ASSIGNMENT - Write the next part of the post on HDFS assumptions and goals below, starting right after its final sentence.

Tuesday 4 April 2017

HDFS assumptions and goals

HDFS assumptions and goals

Assumptions and goals of HDFS are,
        1. Horizontal scalability
        2. Fault tolerance
        3. Capability to run on commodity hardware
        4. Write once, read many times
        5. Capacity to handle large data sets
        6. Data locality
        7. HDFS file system namespace
        8. Streaming access
        9. High throughput   
1. Horizontal scalability
  • HDFS is based on a scale-out model.
  • We can scale up to thousands of nodes, to store terabytes or petabytes of data. 
  • As the data increases, we can increase the data nodes.
  • Increasing the data nodes will give additional storage and more processing power. 
2. Fault tolerance
  • HDFS assumes that failures (Hardware and software) are very common.
  • Even though failure occurs, HDFS by default it provides data replication.
  • Rule
    • By default, hadoop creating three copies of the data.
    • Two copies on same rack and one copy on different rack.
    • Even though if rack fails also, we 'll not lose the data
    • If one copy of the data is not able to access or gets corrupted then no need to worry.
    • The framework itself takes care to get high availability of data.
Still not understand fault tolerance, then for you you short definition,
  1. Hardware failure are very common
  2. So, instead of believing hardware to deliver high availability of the data, its good to believe a framework which is designed to handle failure and even delivered exact services with default recovery.
Even still not understand fault tolerance, refresh yourself by having cup of coffee.
3. Capability to run on commodity hardware
  • HDFS runs on commodity hardware, means to store the large data we can use low cost hardware.
  • RDBMS is more expensive to store and process the data.
 4. Write once, read many times
  • HDFS is based on a concept of write once, read many times, means once data is written then it will not be modified.
  • HDFS focuses on retrieving the data in fastest possible way.
  • HDFS was originally designed for batch processing.
  • In Hadoop 2.0, it can be used even for interactive process.  
 5. Capable to handle large data set
  • HDFS is the best to store large data sets in size of GB, TB and TB etc
 6. Data locality
  • Data node and Task tracker are presents in Slave nodes in Hadoop cluster. 
  • Data node is used to store the data and Task tracker is used to process the data. 
  • When you run a query or Map Reduce job, the Task Tracker processes data at the node where the data exists. 
  • Because of this, minimizing the need for data transfer across nodes and improving job performance this is called as Data locality.

RAW DATA -

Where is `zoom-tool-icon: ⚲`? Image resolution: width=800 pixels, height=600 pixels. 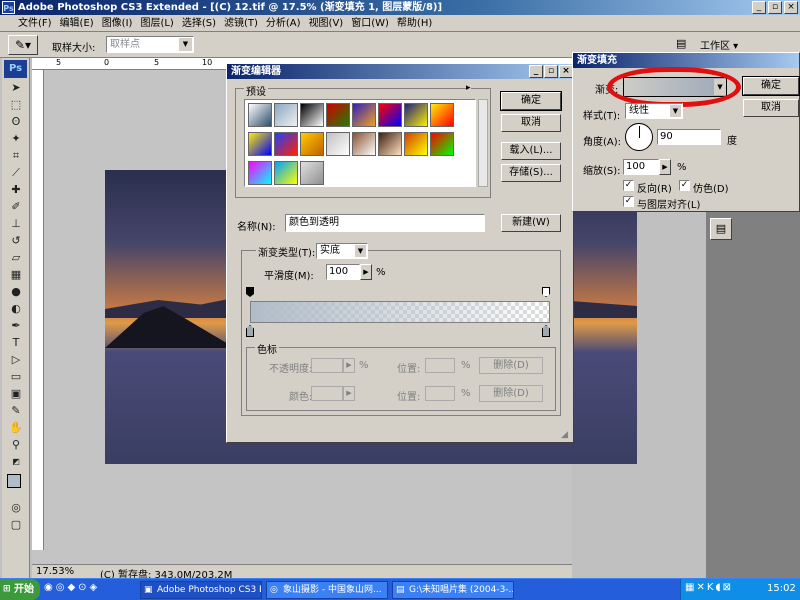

RESULT OF THE EXERCISE -
  • If the size of the data is HUGE, then 
    • It’s highly recommended to move computation logic near to data. 
    • It’s not recommended to move data near to computation logic. 
    • Advantage: Minimizes the risk of network traffic and improve job performance.
 7. HDFS file system namespace
  • HDFS uses traditional hierarchical file organization. 
  • Any user or application can create directories and recursively store files inside these directories. 
  • This enables you to create a file, delete a file, rename a file, and move a file from one directory to another one. 
Example 
    • /user/abc/sampleone.txt 
    • /user/xyz/sampletwo.txt 
8. Streaming access 
  • HDFS is based on the principle of “write once, read many times.” 
  • This supports streaming access to the data, and its whole focus is on reading the data in the fastest possible way (instead of focusing on the speed of the data write). 
  • HDFS has also been designed for batch processing more than interactive querying (although this has changed in Hadoop 2.0.) 
Still not understand Streaming Access then read below
  • In other words, in HDFS, reading the complete data set in the fastest possible way is more important than taking the time to fetch a single record from the data set.
Even still not understand Streaming Access then no coffee, no option read it again.
9. High throughput
  • HDFS was designed for parallel data storage and retrieval. 
  • When you run a job, it gets broken down into smaller units called tasks. 
  • These tasks are executed on multiple nodes (data nodes) in parallel, and final results are merged to produce the final output.Reading data from multiple nodes in parallel means reduces the actual time to read data.
Thanks for your time.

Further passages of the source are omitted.